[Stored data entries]
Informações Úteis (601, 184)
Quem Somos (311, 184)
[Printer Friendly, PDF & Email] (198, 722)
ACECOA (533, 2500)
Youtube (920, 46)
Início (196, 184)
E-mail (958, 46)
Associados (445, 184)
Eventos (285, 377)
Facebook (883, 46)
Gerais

==

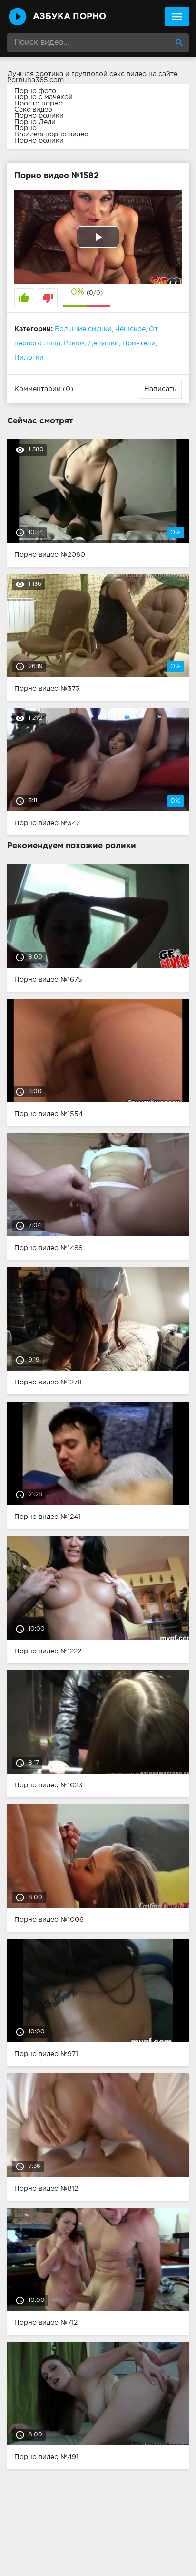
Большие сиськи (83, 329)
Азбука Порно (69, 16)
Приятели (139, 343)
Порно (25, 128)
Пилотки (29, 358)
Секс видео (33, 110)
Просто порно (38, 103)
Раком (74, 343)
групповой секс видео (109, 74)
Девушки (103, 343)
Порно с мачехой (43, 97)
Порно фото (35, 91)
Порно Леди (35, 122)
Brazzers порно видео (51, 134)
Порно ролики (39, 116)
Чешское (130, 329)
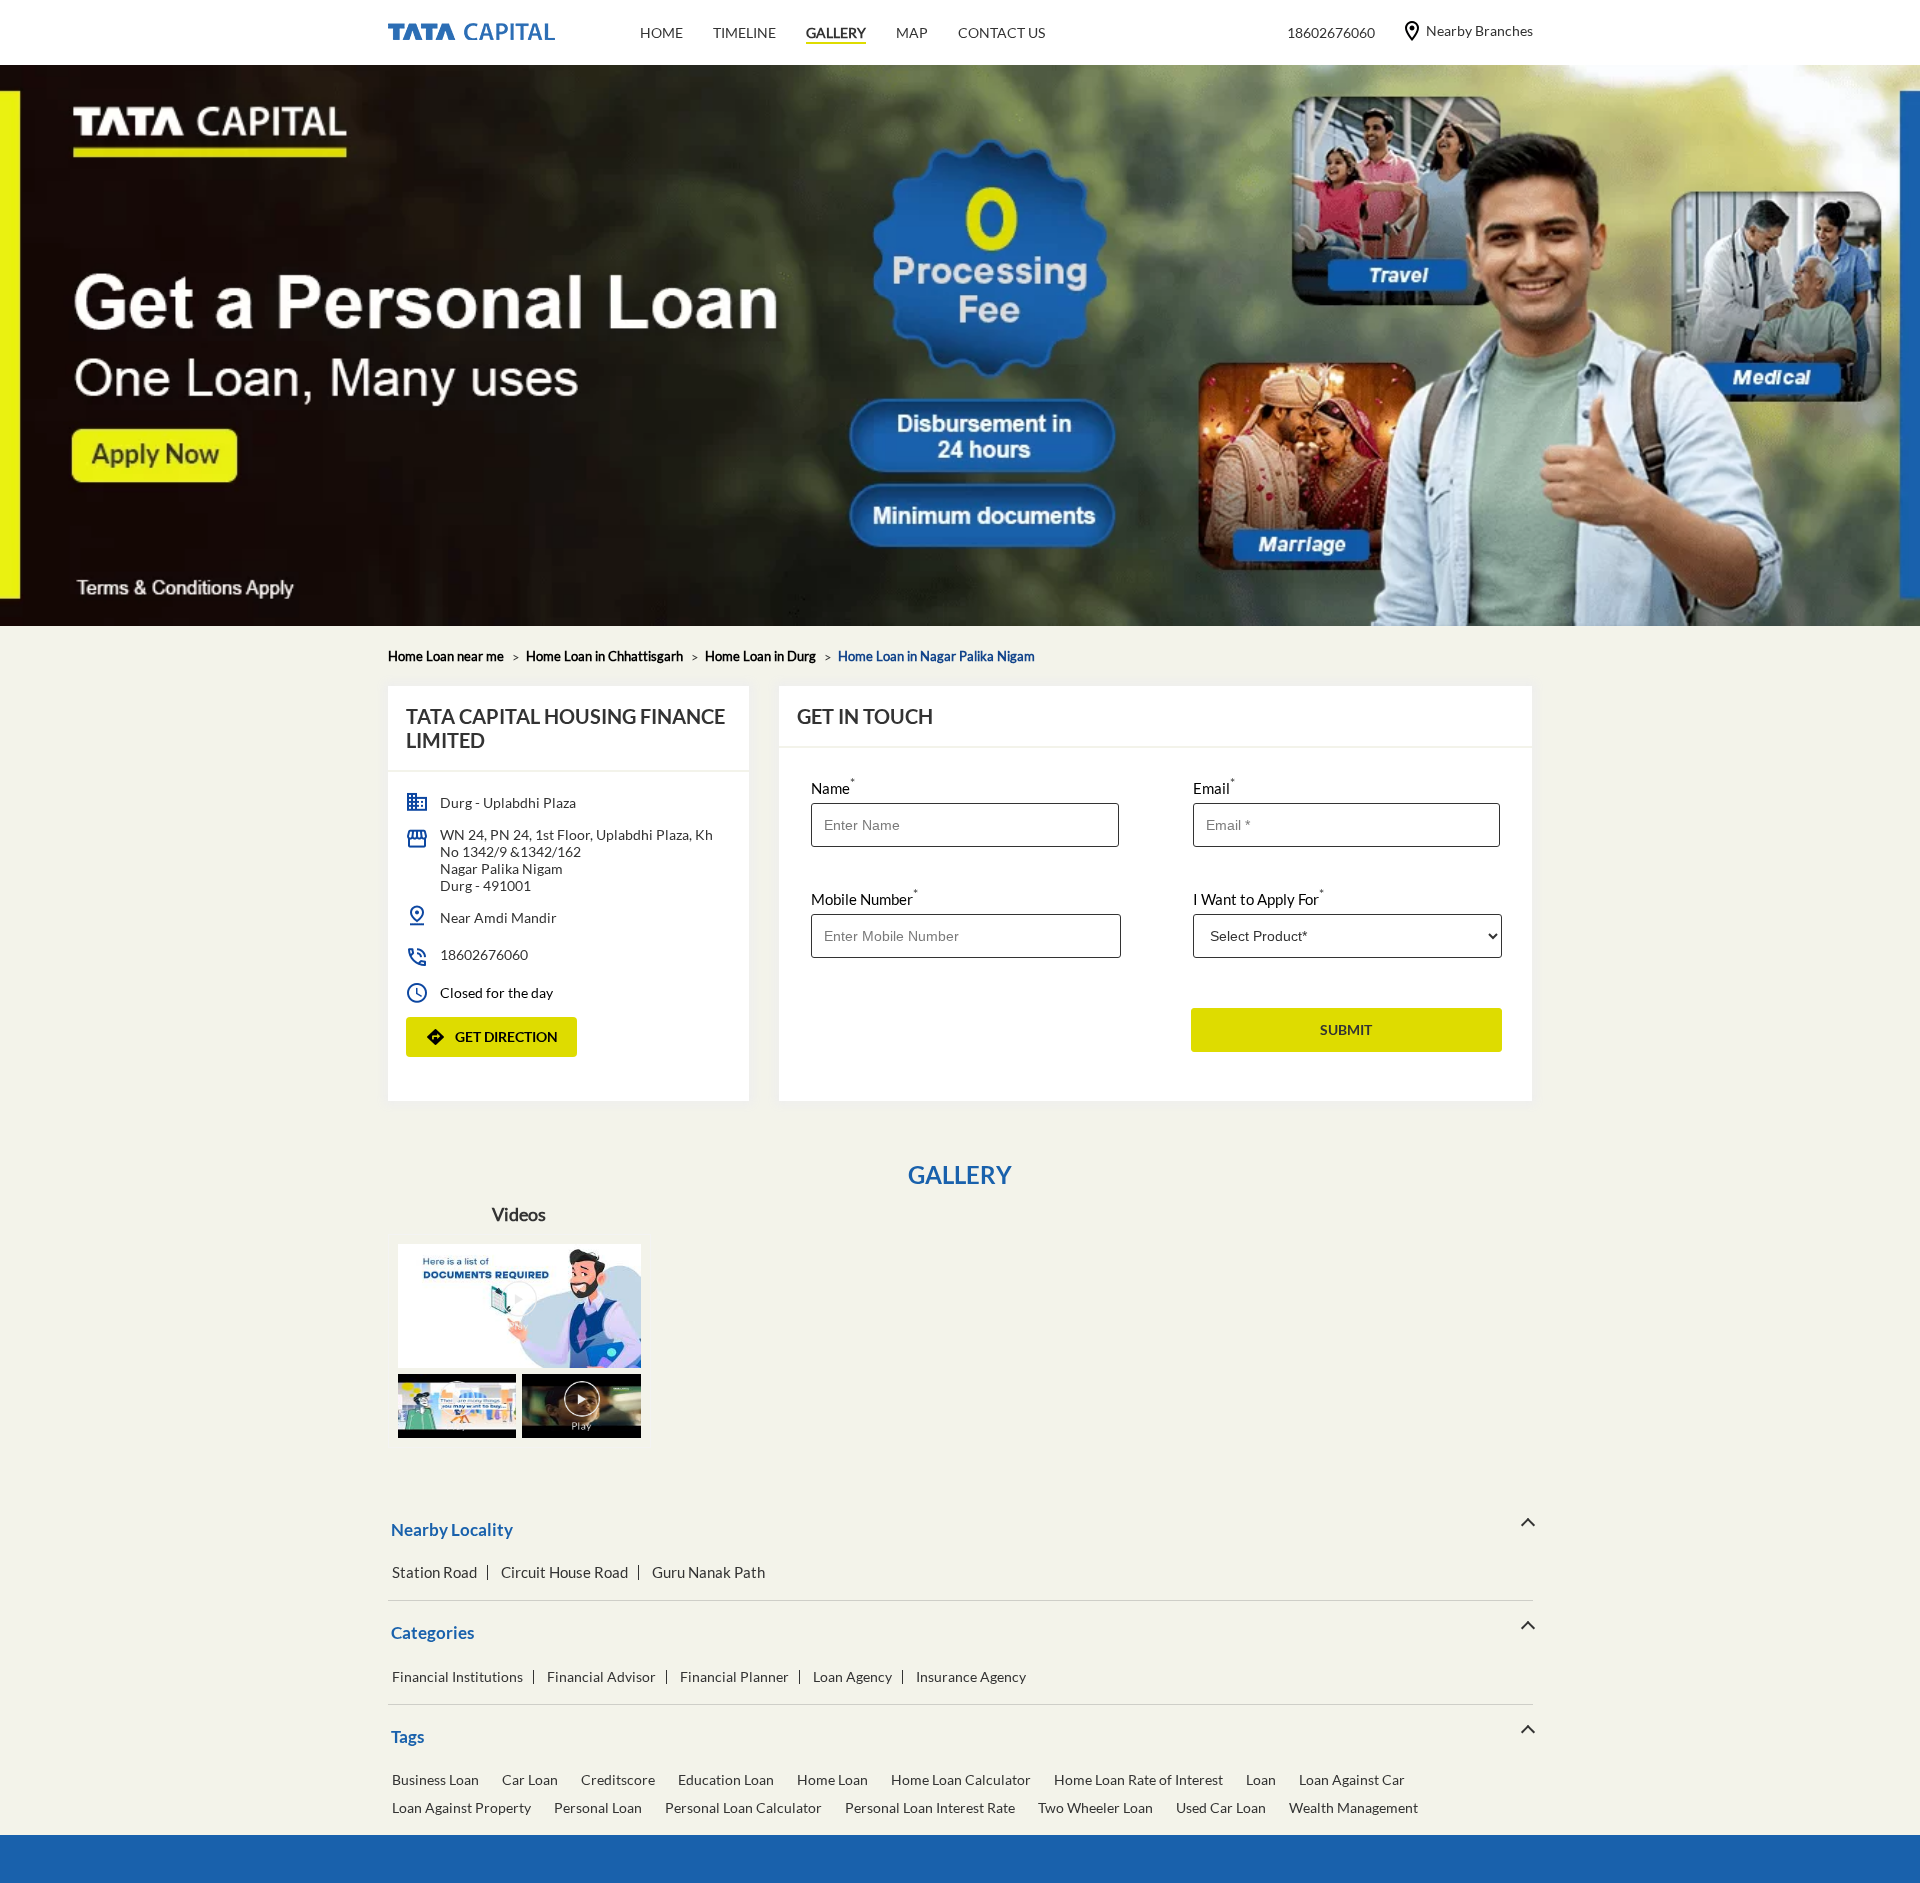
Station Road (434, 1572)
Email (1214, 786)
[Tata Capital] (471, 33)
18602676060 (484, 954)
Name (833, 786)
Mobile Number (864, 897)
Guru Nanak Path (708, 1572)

= The task =
Take the lines above from the one containing "18602676060 (484, 954)" down to the one containing "Guru Nanak Path (708, 1572)", and transcribe them exactly, both ends included.

= Response to this exercise =
18602676060 (484, 954)
Name (833, 786)
Mobile Number (864, 897)
Guru Nanak Path (708, 1572)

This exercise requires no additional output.